Pixel coordinate grounding data:
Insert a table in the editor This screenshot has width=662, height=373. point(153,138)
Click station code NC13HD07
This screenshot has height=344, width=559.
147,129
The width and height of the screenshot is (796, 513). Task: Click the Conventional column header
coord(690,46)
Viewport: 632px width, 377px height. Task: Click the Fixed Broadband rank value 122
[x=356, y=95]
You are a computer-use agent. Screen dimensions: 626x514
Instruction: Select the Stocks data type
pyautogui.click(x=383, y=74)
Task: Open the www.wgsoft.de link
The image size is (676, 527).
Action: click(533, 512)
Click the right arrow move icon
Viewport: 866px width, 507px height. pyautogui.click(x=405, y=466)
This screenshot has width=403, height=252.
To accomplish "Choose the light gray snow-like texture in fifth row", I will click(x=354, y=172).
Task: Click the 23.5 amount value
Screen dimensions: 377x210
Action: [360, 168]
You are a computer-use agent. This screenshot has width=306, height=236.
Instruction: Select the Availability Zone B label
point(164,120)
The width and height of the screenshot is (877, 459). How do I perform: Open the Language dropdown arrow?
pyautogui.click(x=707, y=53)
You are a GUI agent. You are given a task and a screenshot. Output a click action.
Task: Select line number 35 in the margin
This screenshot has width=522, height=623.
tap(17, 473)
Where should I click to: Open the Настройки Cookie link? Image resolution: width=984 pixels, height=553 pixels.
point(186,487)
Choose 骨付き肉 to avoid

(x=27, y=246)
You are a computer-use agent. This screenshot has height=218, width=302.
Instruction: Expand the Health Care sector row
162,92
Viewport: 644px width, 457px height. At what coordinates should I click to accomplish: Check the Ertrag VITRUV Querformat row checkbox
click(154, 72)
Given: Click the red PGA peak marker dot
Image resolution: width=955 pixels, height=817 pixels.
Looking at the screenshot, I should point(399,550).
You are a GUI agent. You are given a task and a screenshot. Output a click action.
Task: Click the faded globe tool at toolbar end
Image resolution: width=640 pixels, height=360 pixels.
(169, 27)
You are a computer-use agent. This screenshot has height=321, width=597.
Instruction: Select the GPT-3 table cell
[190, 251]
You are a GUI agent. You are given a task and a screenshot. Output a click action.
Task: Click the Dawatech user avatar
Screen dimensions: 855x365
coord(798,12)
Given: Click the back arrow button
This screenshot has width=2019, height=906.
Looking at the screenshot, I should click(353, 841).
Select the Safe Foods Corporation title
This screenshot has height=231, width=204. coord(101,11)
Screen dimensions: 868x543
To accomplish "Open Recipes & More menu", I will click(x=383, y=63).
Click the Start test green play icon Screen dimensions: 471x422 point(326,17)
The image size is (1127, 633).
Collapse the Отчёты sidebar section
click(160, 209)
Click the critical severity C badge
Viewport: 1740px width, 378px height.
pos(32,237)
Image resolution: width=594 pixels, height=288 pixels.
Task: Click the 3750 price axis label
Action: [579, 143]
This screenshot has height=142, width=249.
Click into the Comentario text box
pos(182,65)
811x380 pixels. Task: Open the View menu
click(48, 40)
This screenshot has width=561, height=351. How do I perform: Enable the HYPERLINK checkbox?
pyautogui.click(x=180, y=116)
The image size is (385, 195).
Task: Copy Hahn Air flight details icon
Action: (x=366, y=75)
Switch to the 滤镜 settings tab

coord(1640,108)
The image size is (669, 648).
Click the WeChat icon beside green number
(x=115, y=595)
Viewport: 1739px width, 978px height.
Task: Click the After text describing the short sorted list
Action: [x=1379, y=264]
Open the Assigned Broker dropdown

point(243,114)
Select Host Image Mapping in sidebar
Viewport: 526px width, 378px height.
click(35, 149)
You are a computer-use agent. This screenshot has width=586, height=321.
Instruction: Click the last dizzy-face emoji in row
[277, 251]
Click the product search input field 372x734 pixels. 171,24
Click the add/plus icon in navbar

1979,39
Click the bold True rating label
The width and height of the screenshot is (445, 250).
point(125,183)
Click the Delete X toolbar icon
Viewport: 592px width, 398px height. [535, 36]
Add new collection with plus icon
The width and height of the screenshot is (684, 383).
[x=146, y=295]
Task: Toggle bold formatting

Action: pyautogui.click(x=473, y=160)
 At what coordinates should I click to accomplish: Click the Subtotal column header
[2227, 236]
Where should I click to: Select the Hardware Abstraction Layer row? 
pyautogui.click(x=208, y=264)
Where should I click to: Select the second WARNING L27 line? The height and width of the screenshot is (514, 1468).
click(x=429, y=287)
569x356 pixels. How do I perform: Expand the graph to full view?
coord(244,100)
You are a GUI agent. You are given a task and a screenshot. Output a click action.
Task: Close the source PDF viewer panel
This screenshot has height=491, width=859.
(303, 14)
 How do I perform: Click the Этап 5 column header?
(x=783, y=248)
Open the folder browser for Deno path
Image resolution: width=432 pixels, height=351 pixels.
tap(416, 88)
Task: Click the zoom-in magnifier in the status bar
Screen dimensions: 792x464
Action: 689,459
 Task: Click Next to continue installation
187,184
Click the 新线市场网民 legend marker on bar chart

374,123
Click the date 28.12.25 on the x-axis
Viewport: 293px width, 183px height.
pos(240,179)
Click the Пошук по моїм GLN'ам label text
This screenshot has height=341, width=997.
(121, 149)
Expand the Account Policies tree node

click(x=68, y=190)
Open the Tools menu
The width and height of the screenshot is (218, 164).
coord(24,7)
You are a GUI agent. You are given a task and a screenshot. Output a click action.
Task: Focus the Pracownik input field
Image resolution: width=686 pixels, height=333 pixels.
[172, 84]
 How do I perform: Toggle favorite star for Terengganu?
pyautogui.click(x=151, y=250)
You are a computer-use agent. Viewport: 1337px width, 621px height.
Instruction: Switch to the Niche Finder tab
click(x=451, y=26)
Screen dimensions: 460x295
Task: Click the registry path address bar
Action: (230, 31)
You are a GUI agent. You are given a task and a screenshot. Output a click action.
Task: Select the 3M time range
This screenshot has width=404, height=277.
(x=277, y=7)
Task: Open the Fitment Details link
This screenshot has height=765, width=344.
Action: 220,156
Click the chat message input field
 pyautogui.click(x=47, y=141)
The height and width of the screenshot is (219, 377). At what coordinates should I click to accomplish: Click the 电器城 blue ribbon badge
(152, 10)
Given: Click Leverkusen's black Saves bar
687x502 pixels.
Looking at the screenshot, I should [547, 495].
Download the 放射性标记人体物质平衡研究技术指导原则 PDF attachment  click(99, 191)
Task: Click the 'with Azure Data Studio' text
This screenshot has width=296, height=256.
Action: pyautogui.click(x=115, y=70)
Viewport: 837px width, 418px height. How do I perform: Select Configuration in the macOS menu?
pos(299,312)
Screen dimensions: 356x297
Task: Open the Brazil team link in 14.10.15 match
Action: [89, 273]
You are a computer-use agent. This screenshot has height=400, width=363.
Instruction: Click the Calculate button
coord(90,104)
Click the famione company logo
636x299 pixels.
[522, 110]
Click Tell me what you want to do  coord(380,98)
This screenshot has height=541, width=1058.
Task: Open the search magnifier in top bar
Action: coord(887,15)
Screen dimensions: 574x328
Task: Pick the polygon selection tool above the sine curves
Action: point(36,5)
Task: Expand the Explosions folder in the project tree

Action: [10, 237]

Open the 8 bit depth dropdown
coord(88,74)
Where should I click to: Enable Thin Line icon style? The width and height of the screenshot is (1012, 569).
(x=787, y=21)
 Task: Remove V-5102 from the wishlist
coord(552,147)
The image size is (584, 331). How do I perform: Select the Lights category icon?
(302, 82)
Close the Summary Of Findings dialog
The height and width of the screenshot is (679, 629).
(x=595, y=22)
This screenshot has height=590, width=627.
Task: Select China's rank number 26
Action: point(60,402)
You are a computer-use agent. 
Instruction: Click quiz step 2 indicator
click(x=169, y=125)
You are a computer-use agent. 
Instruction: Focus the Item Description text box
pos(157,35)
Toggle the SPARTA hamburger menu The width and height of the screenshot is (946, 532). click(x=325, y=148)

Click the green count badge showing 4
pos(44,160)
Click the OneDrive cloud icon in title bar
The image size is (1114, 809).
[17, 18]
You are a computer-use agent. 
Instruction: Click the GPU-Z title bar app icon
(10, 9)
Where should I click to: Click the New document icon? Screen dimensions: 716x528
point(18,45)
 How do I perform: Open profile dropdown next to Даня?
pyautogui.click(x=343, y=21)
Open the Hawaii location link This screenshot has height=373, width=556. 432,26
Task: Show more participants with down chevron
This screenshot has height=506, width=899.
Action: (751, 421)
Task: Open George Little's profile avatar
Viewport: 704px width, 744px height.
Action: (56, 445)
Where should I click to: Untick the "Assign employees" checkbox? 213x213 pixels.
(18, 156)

[Work instructions] A single figure is expected: the count of lines in the data above that include the word "computer".

[Problem solution] 10